ひいふうみい10
「私は! 私はこう見えて剣道二段です!」
最所が顔を真っ赤にして叫んだ。
「ほう、そうじゃったかい」
ボスはそう言いながら件の釣書をガサゴソと引っ張り出した。
「あ、惜しいの。ラグビー男は空手三段じゃ」
「私は、私はこう見えて一応弁護士です!」
「ふん、それがどうした? むこうは腕のいい外科医じゃぞ」
「憚りながら私の家は代々続く造り酒屋です」
「ふたばは下戸じゃ。知らんのか。むこうは大地主じゃ。松茸の山もあるそうじゃ。ふたばは松茸ご飯が大好物じゃぞ」
「そんなこと知ってますよ! ふたばさんは和食が好きなんですから! 作るのもお上手なんですから! カシスソーダで酔っ払うんですから! だけど頑固で可愛い人なんですから! 私よく知ってますから!」
「ええい! お前みたいな新参者にふたばの良さがわかってたまるか! お前なんかにゃもったいないわ!」
「出会ったのは同じ日です! あんたに新参者呼ばわりする権利はない!」
この馬鹿馬鹿しい会話は文字にすれば一見平和そうなのだが、この男たちは声を限りに怒鳴り合っているのだ。いや、もともと地声が大きいボスの方は普段よりちょっと頑張っている程度なのだが、最所の方は明らかにかなり息が上がっている。

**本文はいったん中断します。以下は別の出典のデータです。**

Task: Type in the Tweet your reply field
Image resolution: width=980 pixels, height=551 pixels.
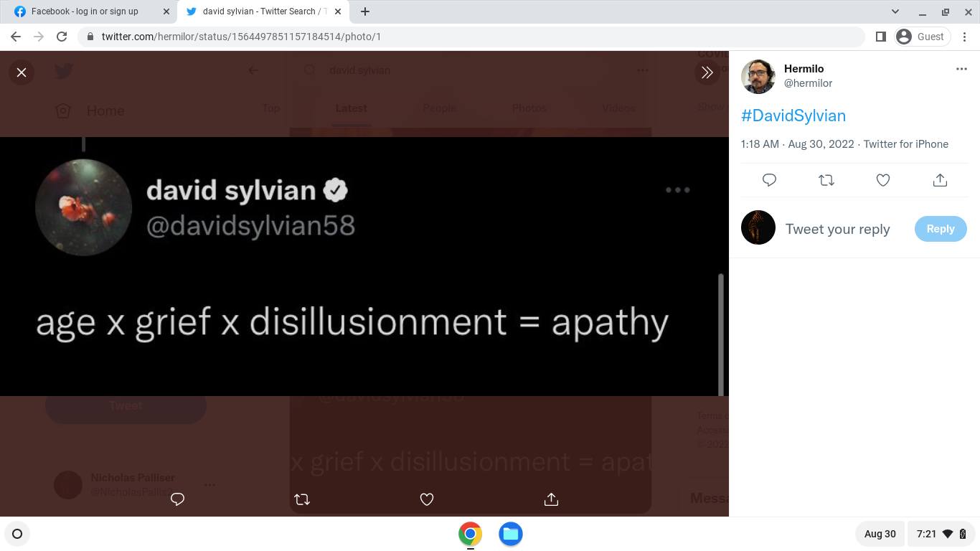Action: [837, 229]
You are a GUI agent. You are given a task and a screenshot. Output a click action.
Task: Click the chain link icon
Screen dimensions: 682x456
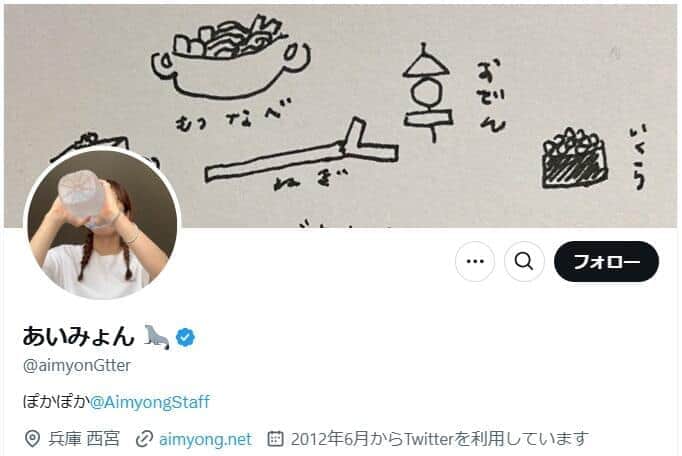(x=144, y=439)
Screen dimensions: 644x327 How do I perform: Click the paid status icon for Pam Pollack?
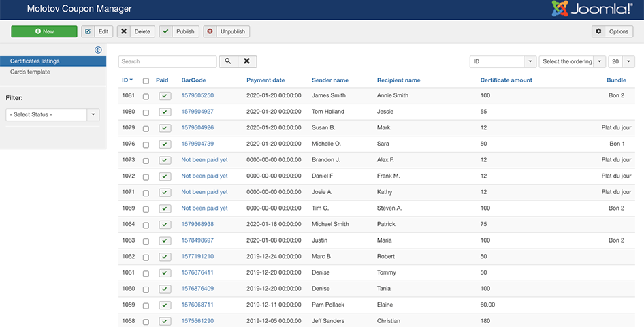pos(165,305)
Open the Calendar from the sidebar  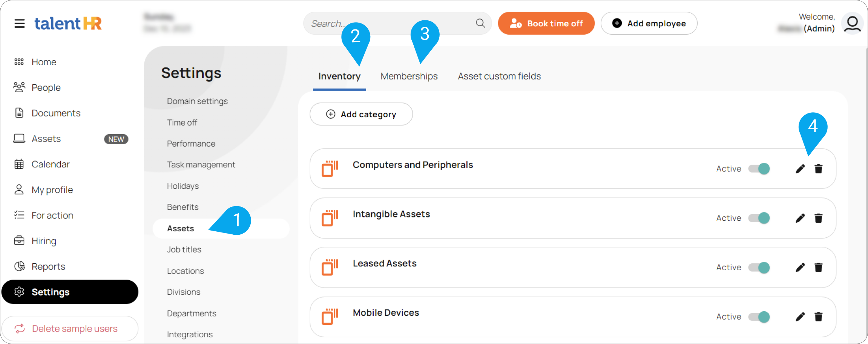[51, 164]
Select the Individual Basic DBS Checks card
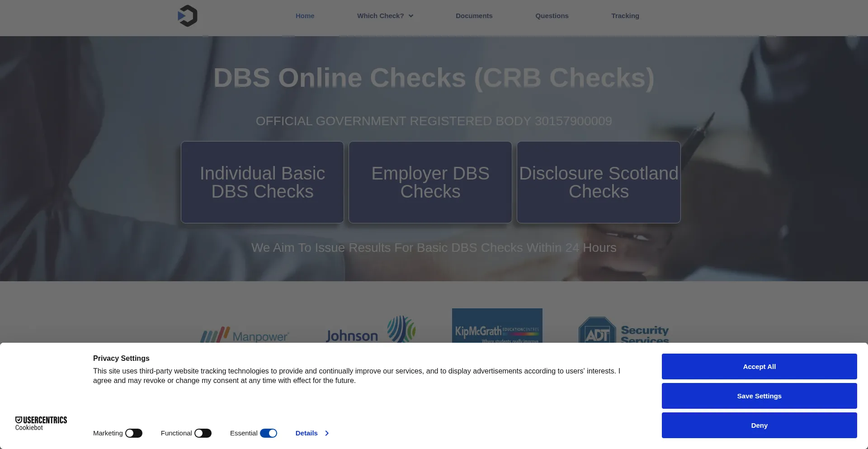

ひなこが私をつついた。目で「まだ続けさせますか?」と訴えてきた。私も目で「そろそろやめさせる?」と応じる。
しかし私たちが頷きあい、やめさせるために口を開けようとしたとき
「ええーい! やめんかい!! ご近所迷惑じゃ!!」
とふたばが通り中に響いたのではないかと思われる声で怒鳴った。
そしてドアを叩きつけるように閉め、奮然と外へ飛び出していく。
「ちょ、ちょっと待ってふたちゃん!!」
その背中をひなこが慌てて追いかける。
「ここにいなさい! じっとしてろ! ここから動くな! ったく、しょうがない!」
私は二人の男に命じ、急いで毛布を持ってその後を追う。行き先はわかっている。稲荷神社の境内だ。考え事をしたいとき、なんだか心がモヤモヤするときはいつもここに来るのだと以前から聞いていた。大きなケヤキのご神木の下で葉っぱ越しに青い空や星を見ていると落ち着くのだと笑っていた。
幼い日々を過ごした児童養護施設の庭にも大きな樹があって――嫌なことや悲しいことがあったらいっつもその下に座って空を見上げていたんですよ、とさり気なく話したふたばの背中をそっと撫でながら、買い物帰りに三人でアイスキャンディを食べたのだ。